Overview
Guilt is a common and natural emotion experienced by many people living with neuroendocrine cancer, as well as those who care for them. It can be a complex and deeply personal feeling – sometimes hard to recognise, and often even harder to talk about. But talking about guilt is essential. When left unaddressed, it can spiral into negative thinking and impact mental health and overall wellbeing.
One of the most challenging aspects of guilt is its ability to create a loop of “what ifs” and “if only” – thoughts focused on what could have been done differently or how one might make up for perceived mistakes.
How guilt can manifest
Guilt doesn’t always look the same. It can show up in many subtle or obvious ways, such as:
- Feeling uncomfortable about asking for help
- Not wanting to burden loved ones
- Regret over past lifestyle choices
- Neglecting personal self-care or not taking time away from caregiving
- Obsessing over what may have caused cancer
- Experiencing survivor guilt
Understanding survivor guilt
Survivor guilt is particularly common among those who have reached a point of stability or even, remission.
Survivor guilt varies from person to person, just like the cancer experience itself. Survivor guilt may take the form of:
- Comparing your treatment experience to others and feeling guilty if it was “easier”
- Struggling to celebrate milestones, like the end of treatment
- Feeling pressure to achieve something extraordinary after recovery
- Holding yourself to higher standards than others
- Feeling unworthy of survival
Recognising and naming guilt
To cope with guilt – including survivor guilt – it’s important to first acknowledge how it’s affecting you. Guilt often brings emotional weight: anxiety, tension, a sense of burden. It may lead to over-responsibility, selfblame, and difficulty forgiving yourself.
Strategies for Coping
There are many constructive ways to manage and reduce the impact of guilt. Here are some general strategies to consider:
1.Forgive yourself
Show yourself the same compassion you would offer to a friend.
2. Accept imperfection
We all have good days and bad days.
3. Prioritise self-care
If you’re a carer, remember that looking after yourself isn’t selfish – it’s necessary.
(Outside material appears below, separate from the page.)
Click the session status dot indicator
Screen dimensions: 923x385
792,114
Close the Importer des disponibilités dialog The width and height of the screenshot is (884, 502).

4. Remember: You didn’t choose this
Survivor guilt can be eased by accepting that your illness was never a choice.
5. Give back, but gently
Helping others can be healing but know your limits.
6. Join a support group
Shared experiences can offer clarity and comfort. Reach out to our support groups or consider attending with someone you trust.
7. Practice gratitude
Focusing on small positives can shift your perspective.
8. Use a daily mantra
Try something grounding like: “The past cannot be changed, but I can choose what I do now.”
9. Be mindful
Stay connected to the present moment to avoid spiralling thoughts.
10. Redirect your energy
Guilt can be a drain. Instead, channel your energy into meaningful activities – volunteering, connecting with others, or simply being kind to yourself.
Turning guilt into growth
Guilt, when recognised and managed, can become a signal for reflection and positive change. It can push us toward more meaningful connections, self-awareness, and even a renewed sense of purpose. But it should never be allowed to weigh you down in silence.
If guilt becomes overwhelming, don’t hesitate to seek professional help or talk to someone you trust.